A whole new level of confounding came in when I would flip to the end of the Gospels and expect to find the resurrection. It seemed like every Gospel should clearly begin with Mary’s pregnancy or Jesus’ birth and end with an empty tomb and an angel proclaiming,

“He is risen!”

to which the disciples responded, “He is risen indeed! Alleluia!”

The End.

Tidy.

Instead, when we open the Gospel accounts we actually find more to the story.

We find a whole lot of life…after the Resurrection.

Feel free to open your Bibles to the Gospels with me as we go through an overview of the final chapters of each one — Matthew, Mark, Luke, and John — to see all the Life.

Matthew keeps it pretty neat. In the last chapter of Matthew, Matthew 28, we find a brief resurrection narrative witness. Then we get a little bit more in the form of an interchange between the Romans guards, who witnessed the resurrection reality that was Jesus of Nazareth, and the Jewish leaders who paid them to spread a lie that the disciples stole the body to make it look like resurrection. (Wow. Just wow.) Then Matthew also shares an account of the disciples receiving the Great Commission from the Risen Christ. So, it doesn’t really end with the resurrection at all. It concludes with a mountaintop, eleven guys worshiping, and the Resurrected Jesus teaching.

Mark, who I like to call the fast-forward Gospel writer, doesn’t end with the resurrection either even though He likes to keep things relatively short and succinct. Mark’s final chapter, Mark 16, has the account of Christ’s resurrection, actually two accounts of Christ’s resurrection, then adds a very brief, two-verse, account of Jesus’ appearance to two disciples in particular, and his own witness of the Great Commission.

Luke does not disappoint with his last chapter, Luke 24, dedicated to Christ’s resurrection followed by the witness of the account of the Risen Jesus on the road to Emmaus, Jesus appearing yet again to teach His disciples, and the Ascension, when Jesus returns to heaven. If you didn’t have the crucifixion and death of Jesus in Luke 23 preceding, these accounts would look a whole lot like life as usual.

Collected data entries
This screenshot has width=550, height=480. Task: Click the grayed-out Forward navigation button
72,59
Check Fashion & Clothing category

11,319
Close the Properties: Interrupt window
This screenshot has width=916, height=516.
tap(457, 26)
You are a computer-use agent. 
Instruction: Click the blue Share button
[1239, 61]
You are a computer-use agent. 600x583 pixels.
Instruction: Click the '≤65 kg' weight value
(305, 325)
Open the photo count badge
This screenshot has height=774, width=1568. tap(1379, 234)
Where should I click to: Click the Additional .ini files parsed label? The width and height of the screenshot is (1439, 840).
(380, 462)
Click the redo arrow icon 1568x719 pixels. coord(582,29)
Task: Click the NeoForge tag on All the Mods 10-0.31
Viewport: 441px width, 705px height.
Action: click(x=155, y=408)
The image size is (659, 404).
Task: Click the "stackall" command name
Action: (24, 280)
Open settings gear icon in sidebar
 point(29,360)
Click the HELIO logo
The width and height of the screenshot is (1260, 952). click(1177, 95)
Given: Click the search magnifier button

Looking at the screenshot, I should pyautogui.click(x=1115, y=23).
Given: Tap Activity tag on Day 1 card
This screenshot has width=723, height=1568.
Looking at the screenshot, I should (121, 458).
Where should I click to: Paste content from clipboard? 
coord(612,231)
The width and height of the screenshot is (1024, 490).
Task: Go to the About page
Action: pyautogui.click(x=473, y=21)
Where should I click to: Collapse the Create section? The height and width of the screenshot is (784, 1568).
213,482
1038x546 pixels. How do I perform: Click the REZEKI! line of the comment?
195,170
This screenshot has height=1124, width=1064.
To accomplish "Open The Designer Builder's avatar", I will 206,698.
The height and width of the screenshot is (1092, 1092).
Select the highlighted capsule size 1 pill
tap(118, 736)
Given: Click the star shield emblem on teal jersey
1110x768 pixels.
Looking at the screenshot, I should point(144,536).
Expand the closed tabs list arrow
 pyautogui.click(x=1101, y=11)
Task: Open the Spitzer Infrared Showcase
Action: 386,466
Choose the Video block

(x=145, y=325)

● **The tasks**:
**a)** Answer these questions using the passage on the Gospel endings:
(i) Which chapter does the passage give as the last chapter of Matthew?
(ii) What does the writer like to call Mark?
(iii) On which road does the Risen Jesus appear in Luke's last chapter?
**b)** Reproduce everything in the passage on the Gospel endings from "Luke does not" down to "life as usual.".
The data has no connection to the passage on the Gospel endings.

● **Solutions by task**:
**a)**
(i) Matthew 28
(ii) The fast-forward Gospel writer
(iii) The road to Emmaus

**b)**
Luke does not disappoint with his last chapter, Luke 24, dedicated to Christ’s resurrection followed by the witness of the account of the Risen Jesus on the road to Emmaus, Jesus appearing yet again to teach His disciples, and the Ascension, when Jesus returns to heaven. If you didn’t have the crucifixion and death of Jesus in Luke 23 preceding, these accounts would look a whole lot like life as usual.